Follow the examples listed here to train models using FP8 emulation toolkit. The toolkit supports two different training methods:
This method uses a single FP8 format (E5M2) for both forward and backward computations. Operators (ex: Convolution, Linear) perform dot-product computations on input tensors expressed in E5M2 format and accumulated into FP32 output tensors. The outut tensors are directly converted to E5M2 before they are written to the memoryi -- gradients are scaled using automatic loss-scaling method. Full details of the training algorithm are covered in the paper Mixed Precision Training With 8-bit Floating Point.
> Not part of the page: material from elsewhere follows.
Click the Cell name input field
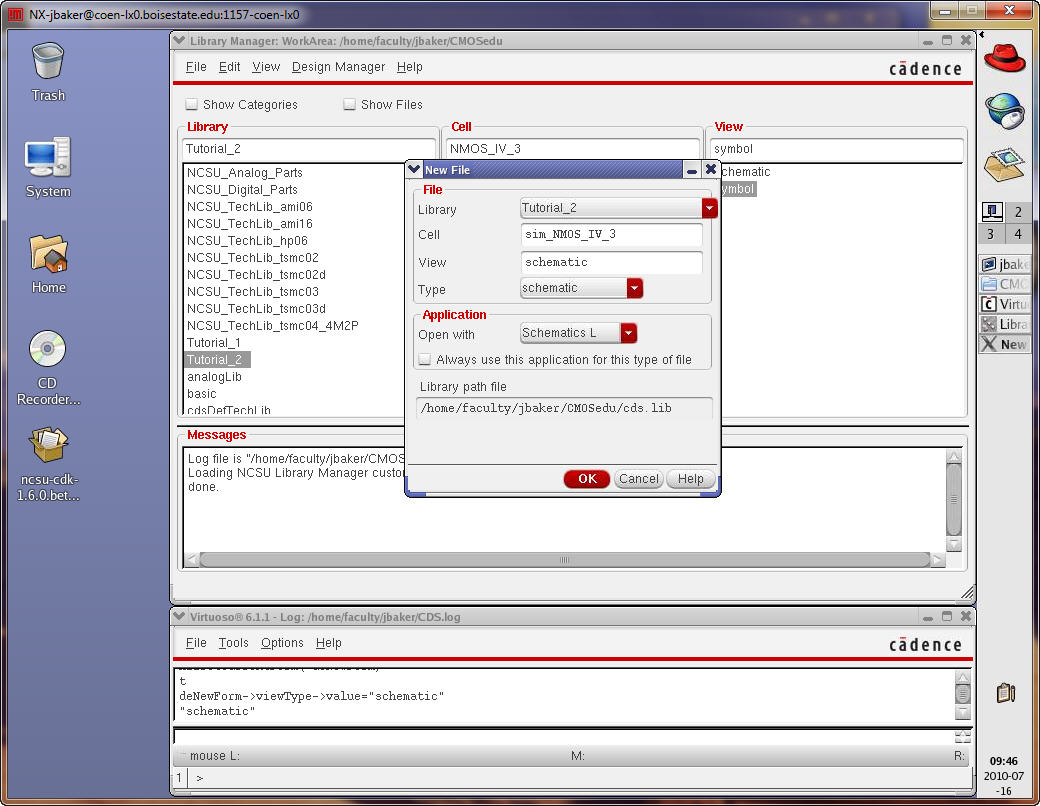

This method uses Hybrid-FP8 approach which uses E4M3 for forward computations and E5M2 for representing error gradients. The weight and activation tensors use per-tensor scaling in the forward pass to compensate for the limited dynamic range of E4M3 format. The weight and activation scaling factors are computed every iteration at run-time which are then used to quantize the FP32 output tensor to E4M3 format. The gradients are scaled using standard automatic loss scaling methods. This method is based on the algorithm discussed in the paper FP8 formats for Deep Learning
A modified NVIDIA Apex library is used to extend loss scaling capabilities to CPU platforms. Follow the instructions below to patch apex library to enable CPU support.
$ git clone https://github.com/NVIDIA/apex
$ cd apex
$ git checkout 05091d4
$ git apply <FP8_Emulation_Toolkit/examples/training>/nvidia_apex_cpu_patch_05091d4.patch
Install python-only build.
$ pip3 install -v --no-cache-dir ./
Modify the training script as follows to enable FP8 emulation.
# import the emulator
from mpemu import mpt_emu
...
# layers exempt from FP8 conversion
list_exempt_layers = ["conv1","bn1","fc"]
# fused layers will be exempt from converting output tensor to FP8, the following layer will read from FP32 buffer.
list_layers_output_fused = None
# use 'direct' training method, Options : direct, hybrid
model, emulator = mpt_emu.initialize(model, optimizer, training_algo="direct",
list_exempt_layers=list_exempt_layers, list_layers_output_fused=list_layers_output_fused,
device="cpu", verbose=True)
...
# training loop
for epoch in range(args.start_epoch, args.epochs):
...
emulator.update_global_steps(epoch*len(train_loader))
...
emulator.optimizer_step(optimizer)